Clicking a segment selects it and highlights its position in the Full Time Series View at the bottom.
Text-query matches are shown in yellow in the full-series plot, so users see where these patterns occur in the global context.
(5) Refine the query by sketch (top-right)
To express a more precise shape, the user can move to the “Query by Sketch” area:
Selected segments can be used as a background reference band.
On top of this reference, the user draws a red curve representing the ideal pattern they have in mind (for example, a smoother peak or sharper drop).
This lets users combine real data examples with their own mental model of the pattern.
(6) Run sketch-based matching (right-middle)
When the user submits the sketch query:
The system compares the drawn curve against all candidate segments using normalized, multi-scale similarity measures.
The “QbS Matched Segments” panel shows the top matches ranked by similarity.
These sketch-based matches are also projected onto the Full Time Series View.
Sketch matches are shown in red in the bottom plot, allowing users to distinguish them from yellow text-query matches.

#### [Records supplied]
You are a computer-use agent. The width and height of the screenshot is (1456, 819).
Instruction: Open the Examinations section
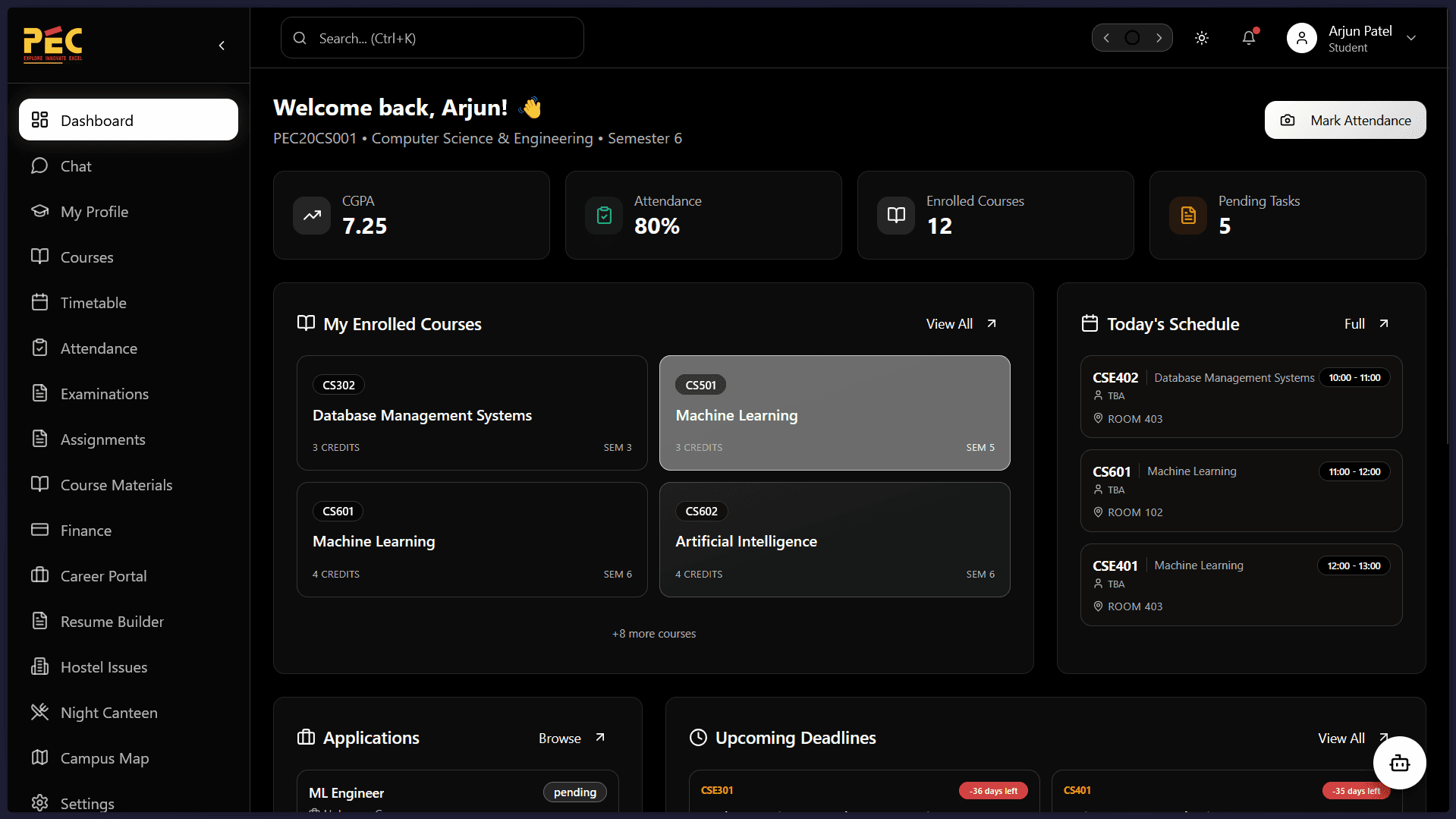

==

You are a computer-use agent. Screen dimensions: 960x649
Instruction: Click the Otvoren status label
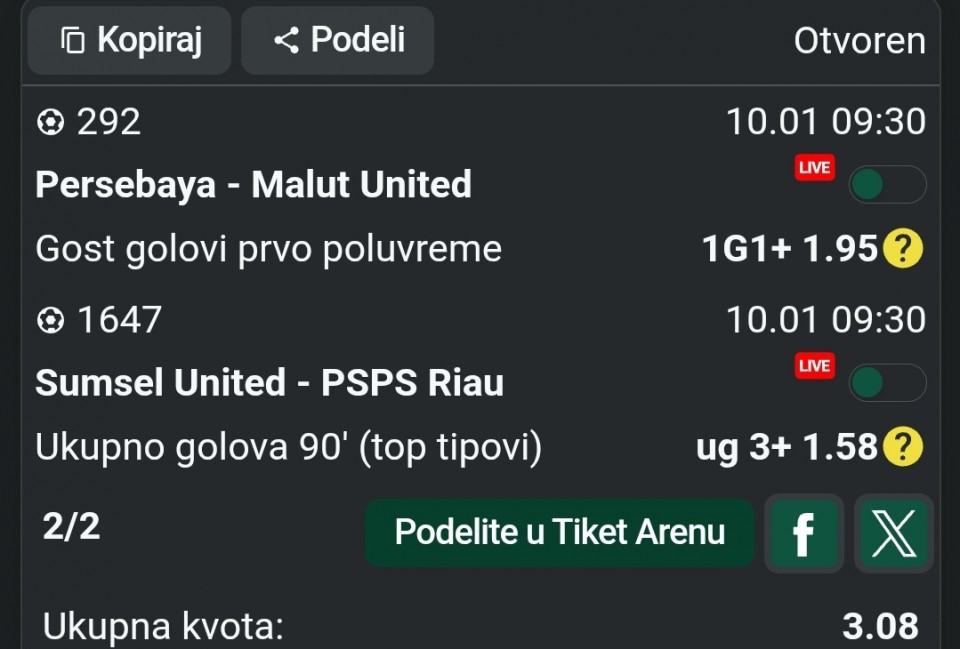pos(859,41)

#### [Objectives]
(a) In the passage on sketch-based time series search, what color marks text-query matches in the full-series plot?
(b) Write what comes next in the passage on sketch-based time series search, starting after its final sentence.
The entries have nothing to do with the passage on sketch-based time series search.

#### [Results by task]
(a) Yellow.

(b)
(7) Compare, iterate, and refine (bottom view)
In the Full Time Series View, users can:
Toggle checkboxes to show or hide QbT (text) and QbS (sketch) matches.
Visually compare where each type of match occurs in the overall time series.
Go back to the chat, feature descriptors, or sketch to iteratively refine their intent until the highlighted regions match what they are looking for.
This loop—chat → feature descriptors → text matches → sketch refinement → sketch matches → global view—lets users gradually align the system’s search behavior with their own understanding of the data.
1.4 Backend Enhancements for Feature & Sketch Matching
To support the multimodal interface, I improved the underlying analytics engine:
1.4.1 Feature-Based Matching
refined detection of global/local features (trends, spikes, fluctuations),
improved robustness for stable or noisy segments,
added customizable thresholds for “rising,” “falling,” etc.
1.4.2 Sketch-Based Matching
synchronized normalization between sketches and time-series windows,
incorporated multi-scale alignment,
developed a weighted shape-similarity scoring method.
These changes increased matching accuracy and adaptability across diverse datasets.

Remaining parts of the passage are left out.